The promise of the ‘technological fix’ is no less ubiquitous. As is perhaps most apparent in the realm of climate change (a much better and more scientific term than global warming), the optimistic sense of rescue attributed to technological innovation has entered the popular stream of consciousness (and as Giddens and others have argued has now become a last resort in relation to climate change). Technology is presumed a force for good, a means to ‘fix’ outstanding problems. So too with eHealth. How then are we to theorize this ‘collective prejudice’ and its unintended consequences? Often, as Aksel Tjora and I have argued, it seems that square pegs are forced into round holes. Certainly re-negotiated social orders are required.
MACRO-THEORY
The concept of ‘governmentality’ (‘the conduct of conduct’) invites macro-sociological engagement. Technologies of the self mature into a form of governance. Faith in ICTs embracing eHealth sits at the core of neo-liberal ideology. Rhetorics of ‘choice’ facilitate this ideology, offering up for sale in our consumer society a false but lucrative prospectus to would-be patients. I have argued that this is the logical pay-off for the 0.1% in financial capitalism whose capital buys the power to exploit the middle and working classes. The hard core of the capitalist executive and the political power elite constitute the governing oligarchy and its allies. Foucault is good on power but not on domination: a class/command dynamic underpins the fondness for prescriptions of personal responsibility and for technological fixes. Exposing ideologies remains a pivotal task for sociology.

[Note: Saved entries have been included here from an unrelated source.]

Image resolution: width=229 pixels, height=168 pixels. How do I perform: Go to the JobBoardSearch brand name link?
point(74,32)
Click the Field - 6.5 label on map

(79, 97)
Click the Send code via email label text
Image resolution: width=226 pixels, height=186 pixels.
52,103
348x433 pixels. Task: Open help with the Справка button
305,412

A macro-perspective contextualizes both micro- and meso-studies of developments in eHealth. This extends to pilot and evaluative research on the delivery of health care via eHealth. Criteria like effectiveness, efficiency, equity, accessibility and satisfaction should be applied within the parameters of a political economy of financial capitalism.

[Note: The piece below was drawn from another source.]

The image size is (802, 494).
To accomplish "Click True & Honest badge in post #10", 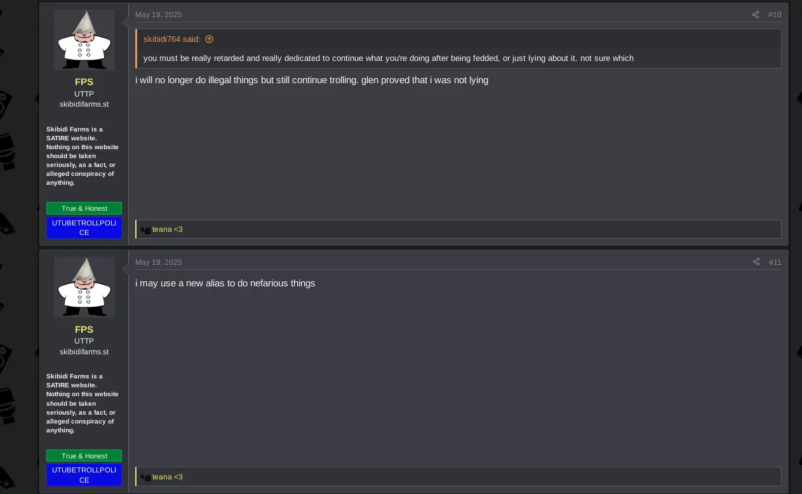I will click(x=84, y=208).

These comments under the headings of micro-, meso- and macro-theory are of course perfunctory. They might have been other than they are and in any case are in need of elaboration. They are illustrative.

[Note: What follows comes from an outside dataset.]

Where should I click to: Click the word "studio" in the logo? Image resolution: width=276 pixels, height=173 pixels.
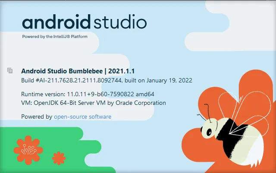(120, 23)
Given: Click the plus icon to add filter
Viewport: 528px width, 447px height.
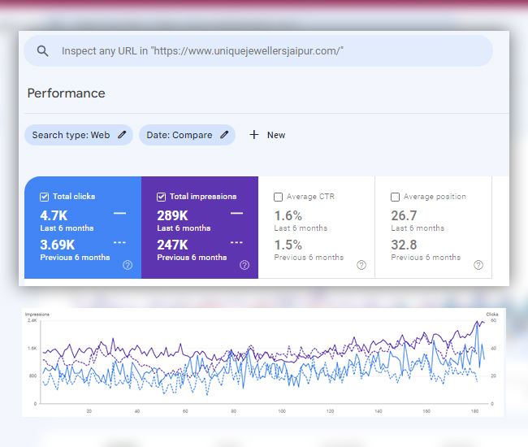Looking at the screenshot, I should [x=254, y=135].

In my Tromso talk I ventured two other remarks by way of conclusion. First, a dialectical orientation can be helpful. This would focus on absence rather than presence: it would require us to think in terms of what might have been/be rather than what is (see my four blogs on Roy Bhaskar’s dialectical critical realism). It would hinge on counter-factuality. It bears remembering that technological fixes and eHealth are neither ineluctable nor intrinsically desirable.
Second, I wanted to stress that eHealth can and should be studied and appraised through the lenses of each of the six types of sociology I identified above. It is important that this emerging field is not simply left to professional and policy sociology.
I must reiterate in conclusion that I am a novice in this field.